The easiest is to include DataIO as a maven dependency:
<dependency>
<groupId>be.ugent.idlab.knows</groupId>
<artifactId>dataio</artifactId>
<version>1.3.1</version>
</dependency>
Check the maven central repository for the latest version.
Or if you want to build & install locally:
Run the following command:
mvn install
Run the following command:
mvn test
Interfaces which allows to open a file (remote, database, SPARQL or WoT) and get the corresponding input stream.
getInputStream: opens the file and returns an inputstream
getDataTypes: This method returns a map of datatypes. References to values are mapped to their datatypes, if available.
getContentType: gives the content type of the access object.
Interface which is an implementation of an Iterator, which overrides the remove and forEachRemaining as these function are trivial for each implementation.
As JSONPath is not yet standardized, compatibility issues may arise. We follow the implementation of JsonSurfer, with following additions
- A combination of the child operators will be reduced to a single child operator.
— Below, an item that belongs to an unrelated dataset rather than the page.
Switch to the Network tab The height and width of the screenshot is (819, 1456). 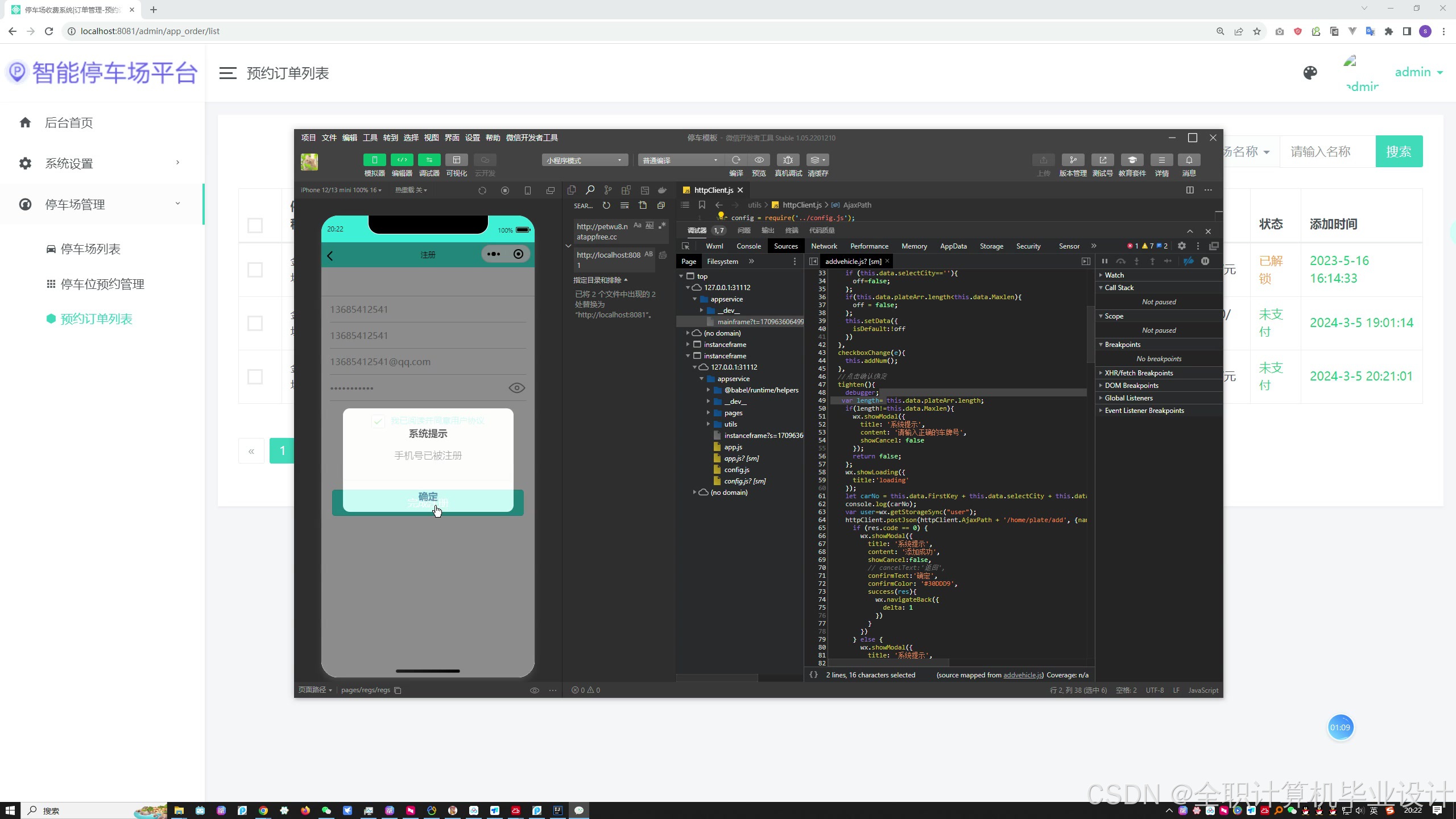[x=824, y=246]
In practice, this means that
$.['child']
becomes$['child']
. - In test cases, you may find a construction like
$.[*]
. This construction will also be reduced to$[*]
.
Interface and implementations for streaming the records from sources.
Implementation of the Flow interface, using RxJava under the hood. Implementations of RxJava's Observable
for the different records are provided.
open(args): this function opens the corresponding files (using an Access object) and initiates the iterator and other needed values to allow the creation of records (eg CSVSourceIterator initiates a header value).
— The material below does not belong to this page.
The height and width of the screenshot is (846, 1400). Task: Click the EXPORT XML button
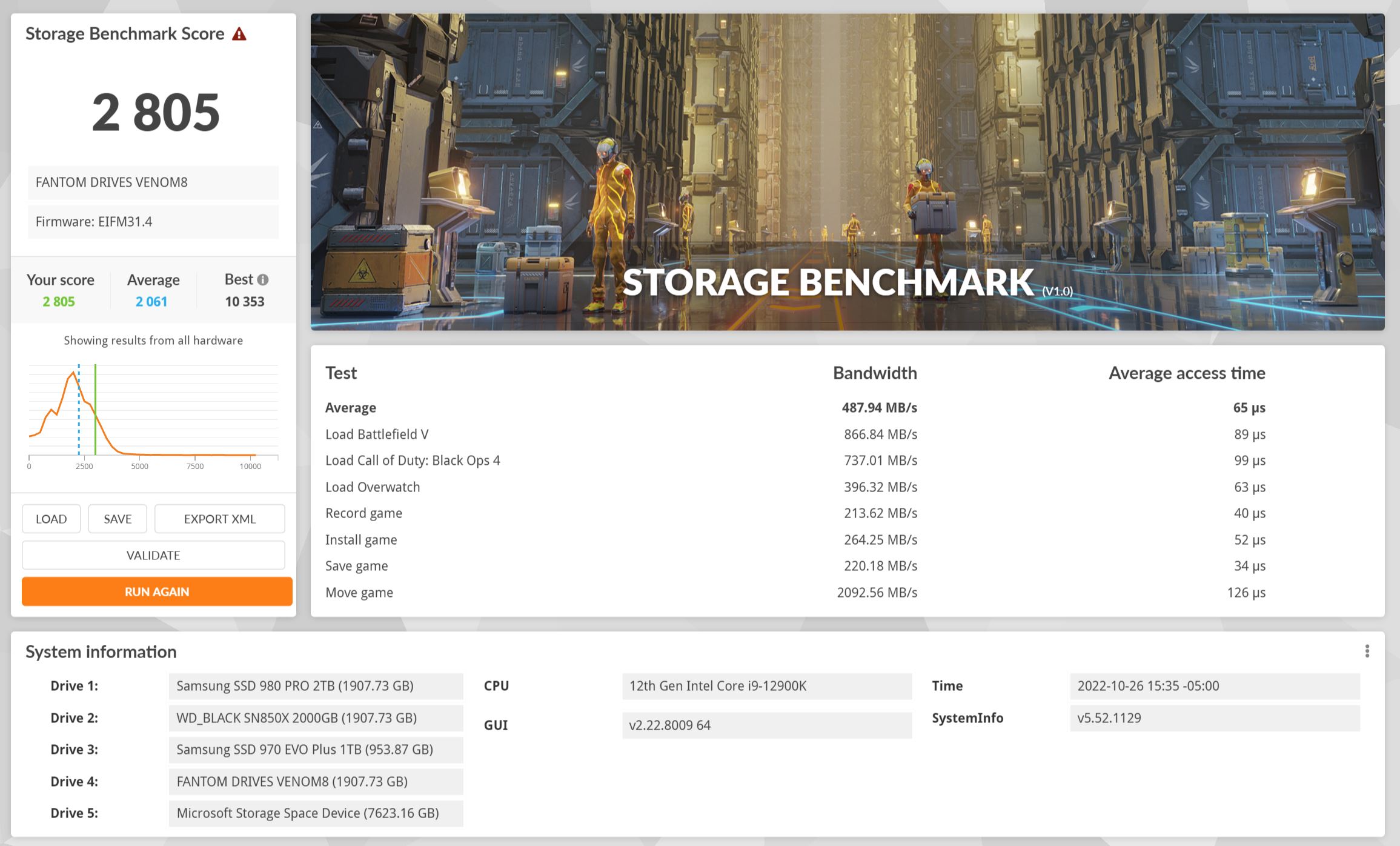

Interface which generalizes the access to data
get(String value); returns a list of objects associated to the given string value.
getDataType(String value) returns the IRI of the datatype of a reference in the record
_PATH is a magic property that can be used to obtain a reverse path through the document to reach a specific object. Index notation can be used to grab a specific element.
Suppose a file people.json
{
"people": [
{
"firstName": "John",
"lastName": "Doe",
"phoneNumbers": [
"0123-4567-8888",
"0123-4567-8910"
]
}
]
}
And suppose a JSON path $.people.[*]
, then a specific path for the first "people" object would be $.people.[0]
.
This object's _PATH
property would resolve to [0,people]
, and _PATH[1]
would resolve to people
.